GIVEN DATA —
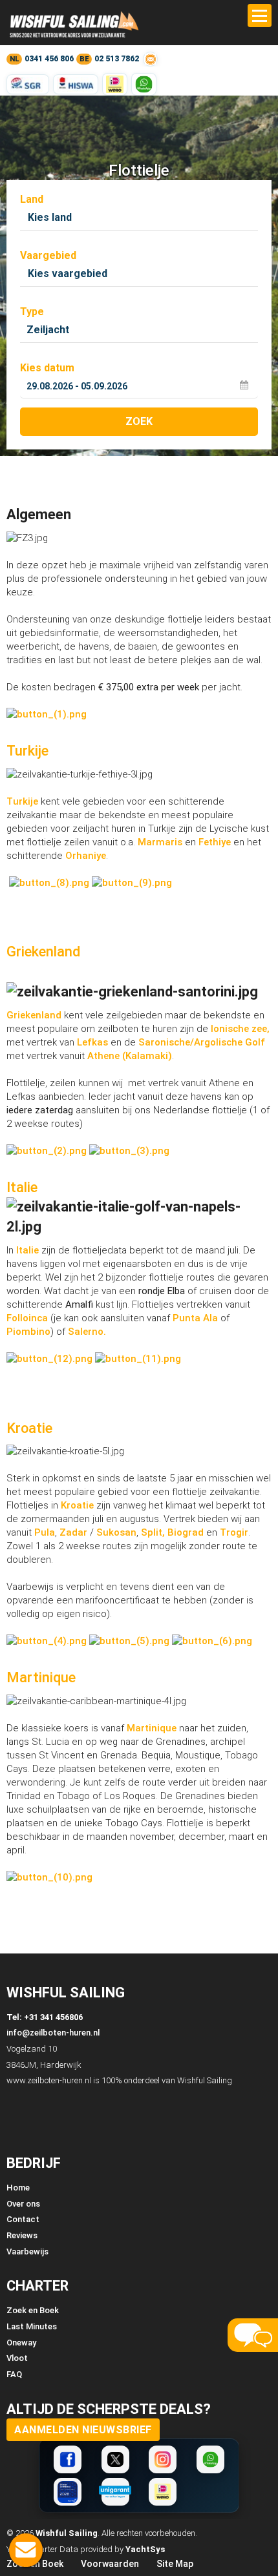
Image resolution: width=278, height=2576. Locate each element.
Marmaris (160, 842)
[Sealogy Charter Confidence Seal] (67, 2492)
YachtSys (145, 2549)
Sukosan (116, 1532)
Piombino (28, 1331)
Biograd (185, 1532)
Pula (44, 1532)
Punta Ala (195, 1318)
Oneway (21, 2342)
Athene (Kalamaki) (129, 1056)
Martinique (41, 1677)
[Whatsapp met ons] (210, 2459)
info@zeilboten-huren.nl (53, 2032)
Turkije (27, 751)
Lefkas (92, 1042)
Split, (153, 1532)
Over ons (23, 2204)
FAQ (14, 2374)
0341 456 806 (49, 58)
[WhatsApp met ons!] (143, 84)
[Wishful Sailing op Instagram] (162, 2459)
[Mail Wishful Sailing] (150, 59)
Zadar (73, 1532)
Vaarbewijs (27, 2251)
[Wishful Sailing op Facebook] (67, 2459)
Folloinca (27, 1318)
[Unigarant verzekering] (115, 2492)
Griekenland (43, 951)
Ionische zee (239, 1029)
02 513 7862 (116, 58)
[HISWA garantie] (75, 84)
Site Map (174, 2564)
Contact (22, 2219)
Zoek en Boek (32, 2310)
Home (18, 2187)
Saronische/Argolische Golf (201, 1042)
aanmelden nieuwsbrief (83, 2430)
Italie (21, 1187)
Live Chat (26, 2550)
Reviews (21, 2235)
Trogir (234, 1532)
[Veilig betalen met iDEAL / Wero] (114, 84)
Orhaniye (85, 855)
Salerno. (87, 1331)
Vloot (17, 2358)
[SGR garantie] (27, 84)
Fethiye (215, 842)
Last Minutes (31, 2326)
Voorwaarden (110, 2564)
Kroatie (29, 1428)
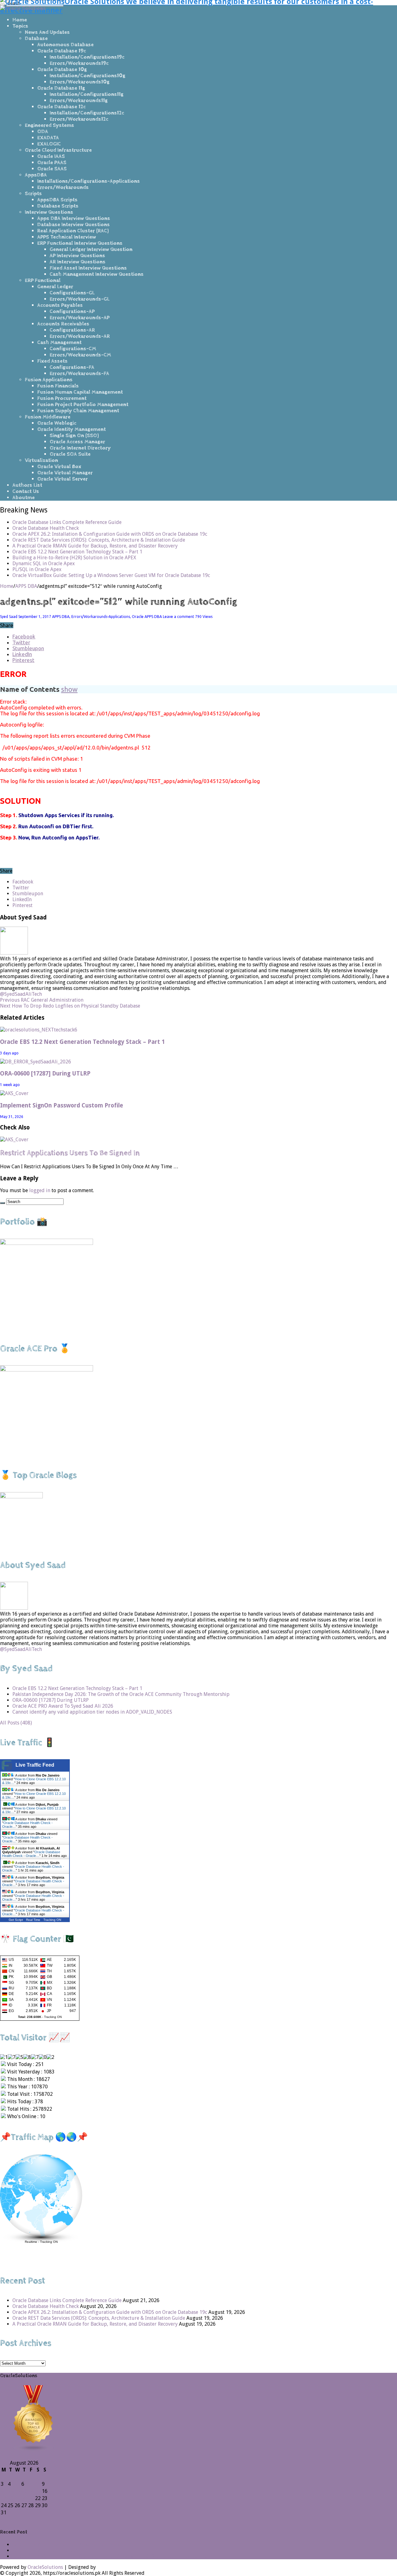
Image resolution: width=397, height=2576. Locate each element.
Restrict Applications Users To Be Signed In (70, 1153)
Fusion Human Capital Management (80, 392)
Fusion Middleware (47, 417)
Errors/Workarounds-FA (79, 373)
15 (38, 2491)
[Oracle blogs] (33, 2450)
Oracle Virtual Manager (65, 473)
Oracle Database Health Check (45, 528)
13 (24, 2491)
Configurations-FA (72, 367)
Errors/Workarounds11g (79, 100)
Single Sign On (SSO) (74, 435)
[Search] (2, 1203)
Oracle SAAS (52, 169)
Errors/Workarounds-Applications (100, 617)
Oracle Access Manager (77, 442)
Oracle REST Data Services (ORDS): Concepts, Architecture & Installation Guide (98, 540)
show (69, 689)
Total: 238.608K (29, 2017)
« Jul (5, 2519)
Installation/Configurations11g (86, 94)
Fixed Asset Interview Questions (88, 268)
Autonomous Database (65, 45)
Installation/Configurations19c (87, 57)
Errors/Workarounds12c (79, 119)
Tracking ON (52, 1919)
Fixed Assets (52, 361)
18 (10, 2498)
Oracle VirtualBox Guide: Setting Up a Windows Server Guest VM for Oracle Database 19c (111, 575)
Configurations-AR (72, 330)
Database (36, 38)
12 (17, 2491)
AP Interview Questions (77, 256)
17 (4, 2498)
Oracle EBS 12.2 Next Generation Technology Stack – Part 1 (77, 552)
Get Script (16, 1919)
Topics (20, 26)
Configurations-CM (73, 349)
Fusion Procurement (62, 398)
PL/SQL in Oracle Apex (36, 569)
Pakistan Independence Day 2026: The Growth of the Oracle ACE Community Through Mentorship (121, 1694)
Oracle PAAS (51, 162)
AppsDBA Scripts (57, 200)
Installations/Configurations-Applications (88, 181)
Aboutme (23, 497)
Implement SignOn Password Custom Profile (61, 1105)
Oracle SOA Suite (70, 454)
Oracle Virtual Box (59, 466)
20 (24, 2498)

WORK INSTRUCTION — Take the lines from the start of the entries through the line containing "Configurations-FA (72, 367)" and set them down exactly, leaving out every picture.

SOLUTION FOR THIS PROBLEM —
Image resolution: width=278, height=2576. Locate each element.
Marmaris (160, 842)
[Sealogy Charter Confidence Seal] (67, 2492)
YachtSys (145, 2549)
Sukosan (116, 1532)
Piombino (28, 1331)
Biograd (185, 1532)
Pula (44, 1532)
Punta Ala (195, 1318)
Oneway (21, 2342)
Athene (Kalamaki) (129, 1056)
Martinique (41, 1677)
[Whatsapp met ons] (210, 2459)
info@zeilboten-huren.nl (53, 2032)
Turkije (27, 751)
Lefkas (92, 1042)
Split, (153, 1532)
Over ons (23, 2204)
FAQ (14, 2374)
0341 456 806 (49, 58)
[WhatsApp met ons!] (143, 84)
[Wishful Sailing op Instagram] (162, 2459)
[Mail Wishful Sailing] (150, 59)
Zadar (73, 1532)
Vaarbewijs (27, 2251)
[Wishful Sailing op Facebook] (67, 2459)
Folloinca (27, 1318)
[Unigarant verzekering] (115, 2492)
Griekenland (43, 951)
Ionische zee (239, 1029)
02 513 7862 (116, 58)
[HISWA garantie] (75, 84)
Site Map (174, 2564)
Contact (22, 2219)
Zoek en Boek (32, 2310)
Home (18, 2187)
Saronische/Argolische Golf (201, 1042)
aanmelden nieuwsbrief (83, 2430)
Italie (21, 1187)
Live Chat (26, 2550)
Reviews (21, 2235)
Trogir (234, 1532)
[Veilig betalen met iDEAL / Wero] (114, 84)
Orhaniye (85, 855)
Salerno. (87, 1331)
Vloot (17, 2358)
[SGR garantie] (27, 84)
Fethiye (215, 842)
Last Minutes (31, 2326)
Voorwaarden (110, 2564)
Kroatie (29, 1428)
Image resolution: width=397, height=2576. Locate each element.
Restrict Applications Users To Be Signed In (70, 1153)
Fusion Human Capital Management (80, 392)
Fusion Middleware (47, 417)
Errors/Workarounds-FA (79, 373)
15 (38, 2491)
[Oracle blogs] (33, 2450)
Oracle Virtual Manager (65, 473)
Oracle Database Health Check (45, 528)
13 (24, 2491)
Configurations-FA (72, 367)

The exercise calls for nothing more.